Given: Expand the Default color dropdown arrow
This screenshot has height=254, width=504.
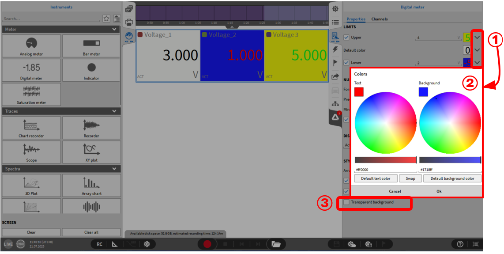Looking at the screenshot, I should pos(477,50).
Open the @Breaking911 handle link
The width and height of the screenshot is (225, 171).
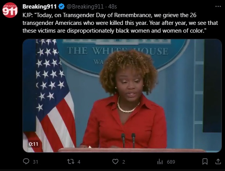(85, 7)
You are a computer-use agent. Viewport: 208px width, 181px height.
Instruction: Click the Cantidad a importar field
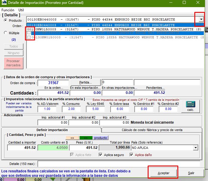(22, 147)
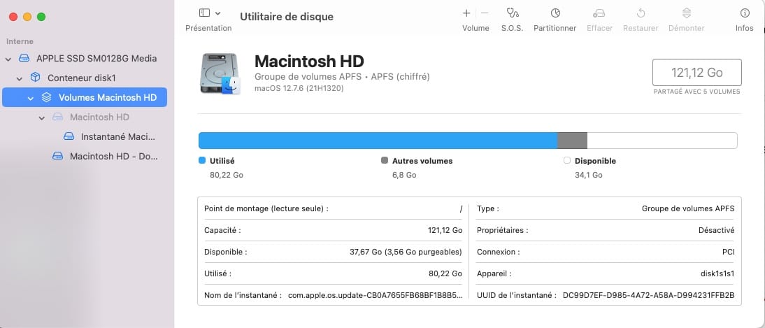This screenshot has height=328, width=765.
Task: Collapse the APPLE SSD SM0128G Media disclosure arrow
Action: (x=8, y=59)
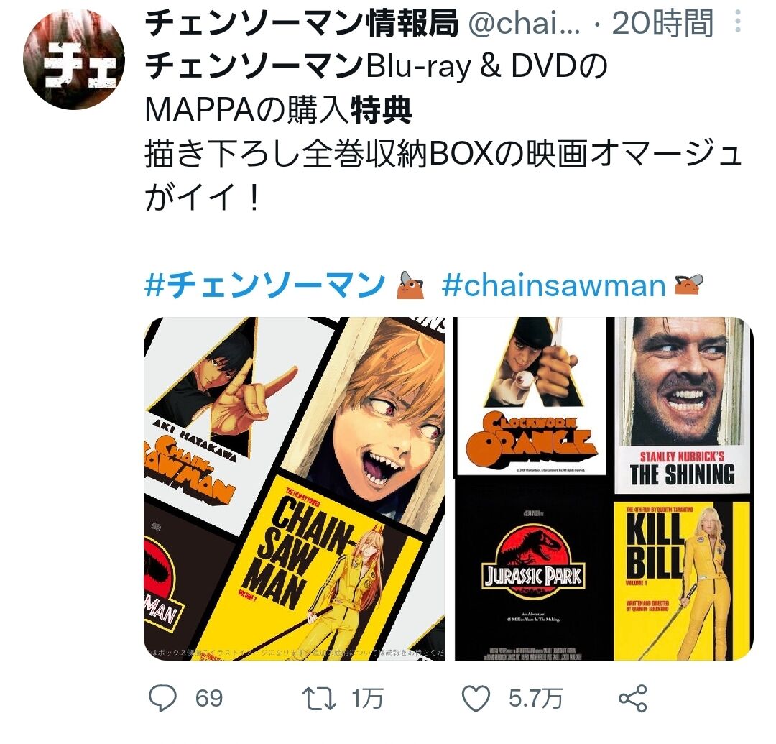The width and height of the screenshot is (776, 744).
Task: Open the share icon
Action: pyautogui.click(x=633, y=699)

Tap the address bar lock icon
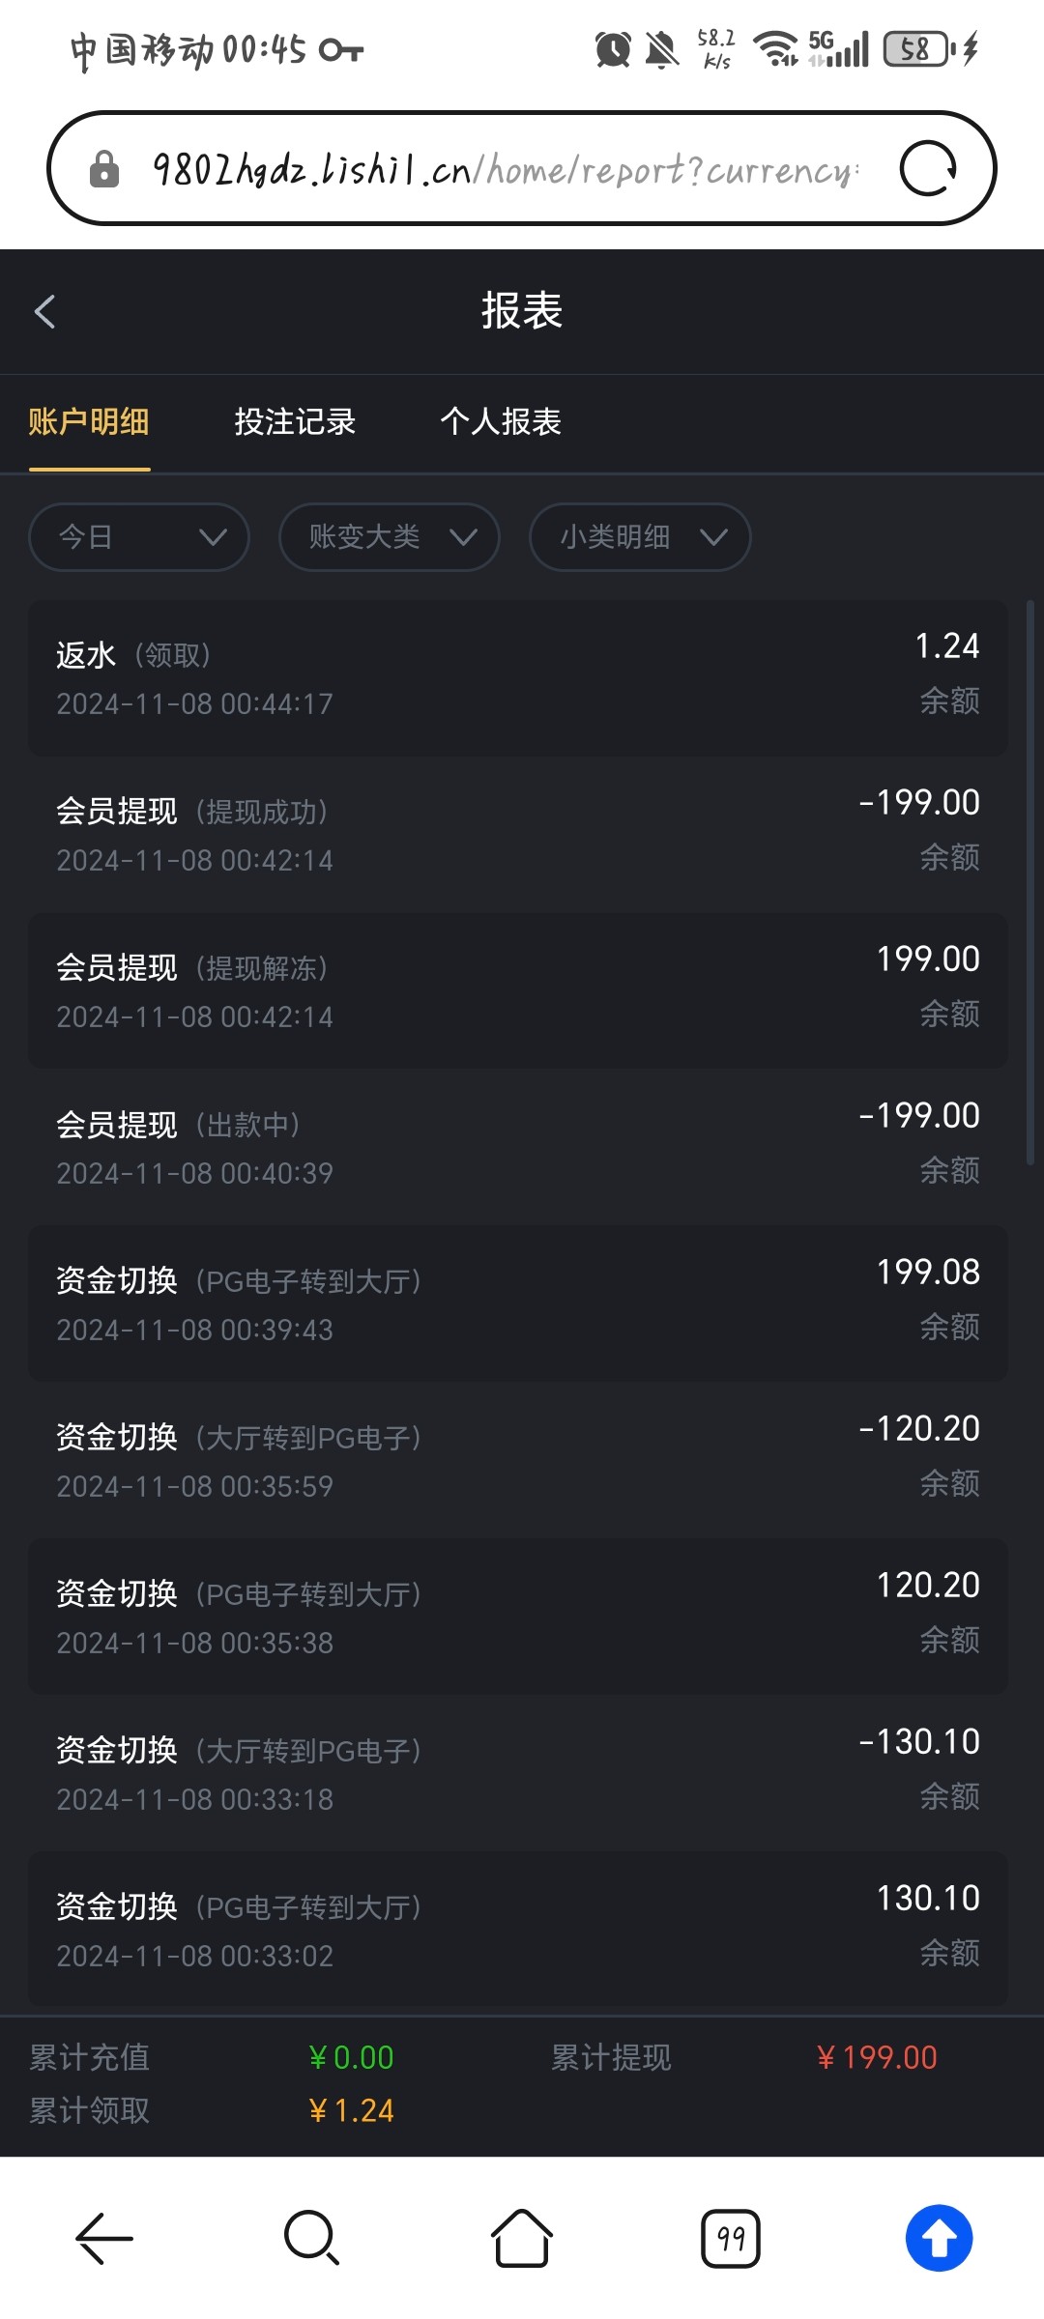click(104, 169)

> _EXERCISE BRIEF_:
Please update the rows from the one containing "Open the @Breaking911 handle link" through the end of the rows, replacing "address bar" with "URL bar" and leaving everything else unchanged. Leave the pictures out of your answer.

> _REPLY TO THE EXERCISE_:
Open the @Breaking911 handle link
The width and height of the screenshot is (225, 171).
(85, 7)
You are a computer-use agent. Viewport: 208px width, 181px height.
Instruction: Click the Cantidad a importar field
(22, 147)
This screenshot has height=328, width=765.
Task: Collapse the APPLE SSD SM0128G Media disclosure arrow
Action: (x=8, y=59)
The width and height of the screenshot is (776, 744).
Task: Open the share icon
Action: pyautogui.click(x=633, y=699)

Tap the URL bar lock icon
click(104, 169)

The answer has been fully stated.